In my case, I had relatively new 35mm camera, and I found it useful for making intelligence reports. This was during the early 1970s. The Russians were very afraid of American aircraft carriers having the potential to launch nuclear attacks. They assigned their own intelligence gathering ships to tag along behind American forces when the latter were in the Eastern Mediterranean. I used my camera to take pictures of a couple of these Russian ships. One was an escort frigate of the type that NATO called the RIGA class. What I found unusual about this ship was her obvious unkempt appearance. The paint on her hull was badly worn away and there were large patches where rust was leaking through. This was in marked contrast to the spic and span sharpness of most of the Russian ships that trailed American naval vessels in the Eastern Mediterranean. I snapped a bunch of photos of this particular ships and sent in an intelligence report.
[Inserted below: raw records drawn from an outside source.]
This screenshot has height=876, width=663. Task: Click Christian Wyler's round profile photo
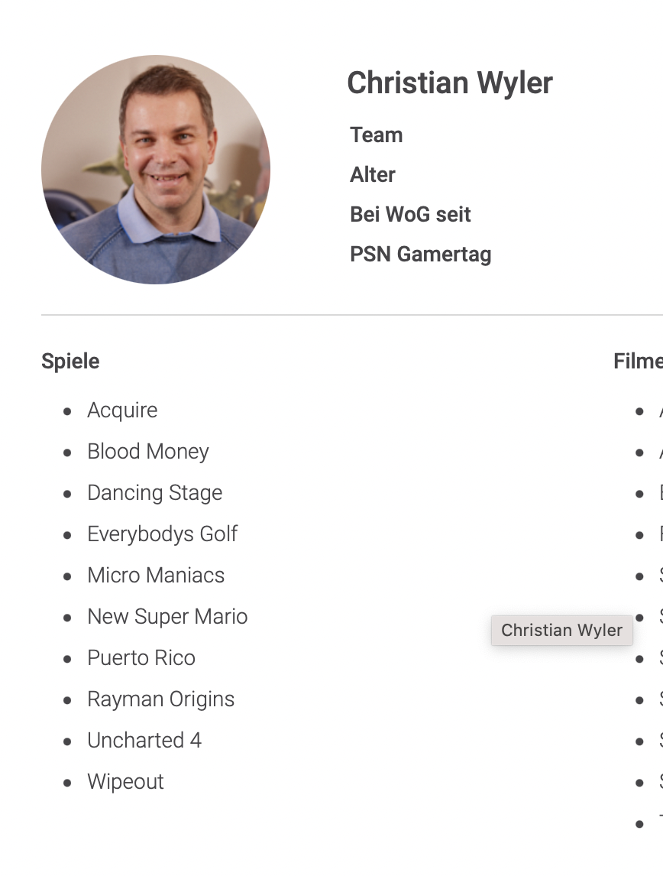click(x=156, y=170)
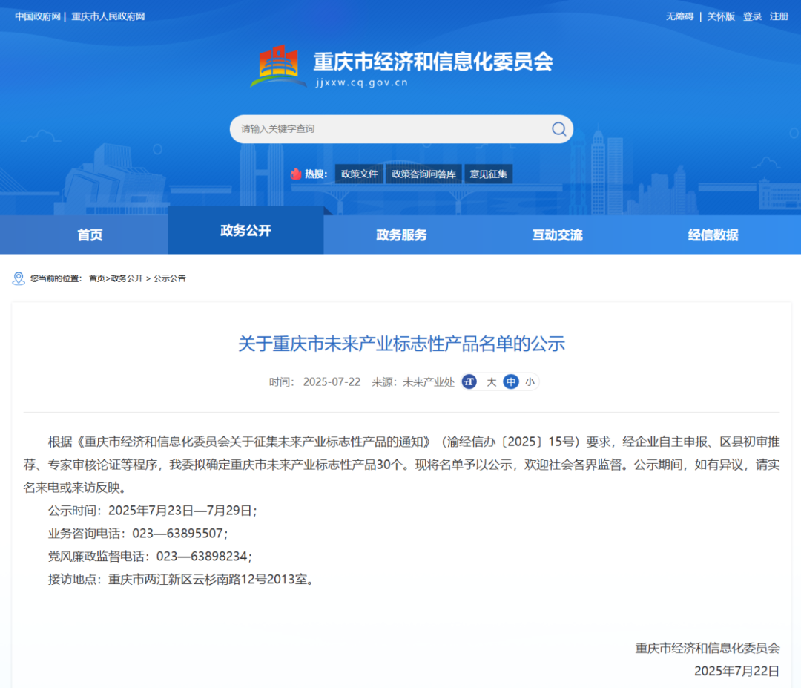
Task: Switch to the 政务服务 tab
Action: point(401,235)
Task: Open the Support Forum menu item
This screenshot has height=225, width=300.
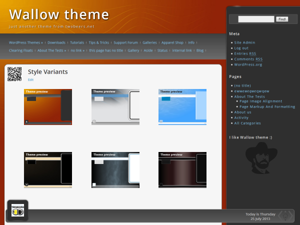Action: [126, 43]
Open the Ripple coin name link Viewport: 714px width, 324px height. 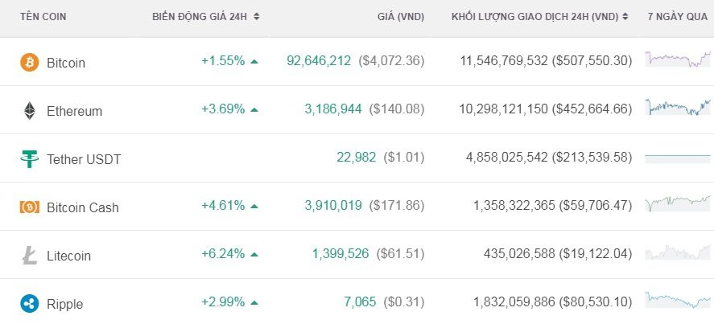(64, 304)
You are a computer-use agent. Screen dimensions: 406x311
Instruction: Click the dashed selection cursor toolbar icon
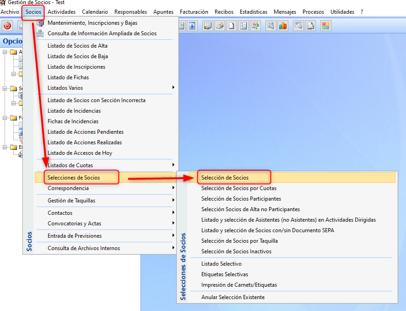tap(298, 26)
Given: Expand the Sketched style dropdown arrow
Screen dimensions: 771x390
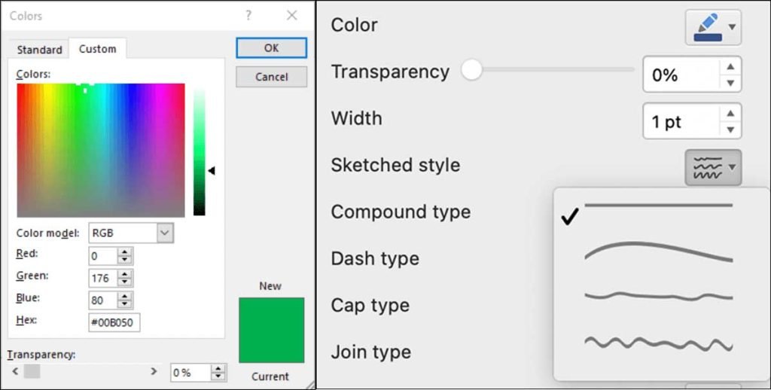Looking at the screenshot, I should [x=732, y=168].
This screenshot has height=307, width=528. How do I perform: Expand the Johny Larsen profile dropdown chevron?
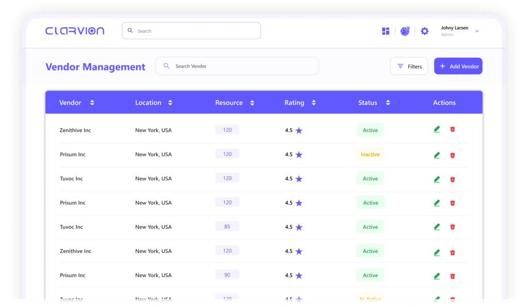pyautogui.click(x=477, y=31)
When we visited the NATO fuel depot at Soudha Bay, Crete, I saw several Greek Navy harbor craft. This included tug boats, harbor oilers, and harbor fresh water tankers. When I looked them up in my current edition of data about friendly forces I did not find them. Out came the camera, and I snapped another series of photos for another report. a few weeks later we were in Spain where we berthed alongside the breakwater at the harbor entrance. I noticed that when the pilot brought us in to our mooring location the depth of water indicated on our chart was dangerously close to the draft of my ship. I mentioned this to the pilot, and he told me there was no problem. The area had been dredged to a safer depth. I commandeered one of the ships boats and took a series of soundings along the breakwater, carefully noting the exact position and time of day for each measurement. Yes, you must have guessed. This, too, became an intelligence report.
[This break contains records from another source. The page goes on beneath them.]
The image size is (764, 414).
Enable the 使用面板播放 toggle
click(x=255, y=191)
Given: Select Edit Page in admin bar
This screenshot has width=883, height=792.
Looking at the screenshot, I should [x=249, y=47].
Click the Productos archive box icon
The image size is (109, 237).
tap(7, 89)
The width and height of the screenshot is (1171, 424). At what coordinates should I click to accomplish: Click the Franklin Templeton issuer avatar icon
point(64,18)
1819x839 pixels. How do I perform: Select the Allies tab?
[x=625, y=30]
On our next trip East past the heel of the Italian boot, we passed a ship with a deck cargo of what was obviously military aircraft in protective cocoons. The ship was operating under a Panamanian flag, headed east, and her name did not appear in my listings of civilian ships. I assumed that she was carrying a load of American Skyhawk bombers destined for Israel and that her name and registration had been altered as a protective camouflage measure. But assumptions aren’t facts. Once again I put my camera to work and made another intelligence report.

In the end, I had to request an additional block of reporting numbers. As far as I know, no other replenishment ship in the Sixth Fleet made even one report during their normal 6-8 month cruise in the “Med” that year. But I was not called in and given a double zero identification number with a license to kill. That sort of thing remains in the domain of the James Bond fictional adventures.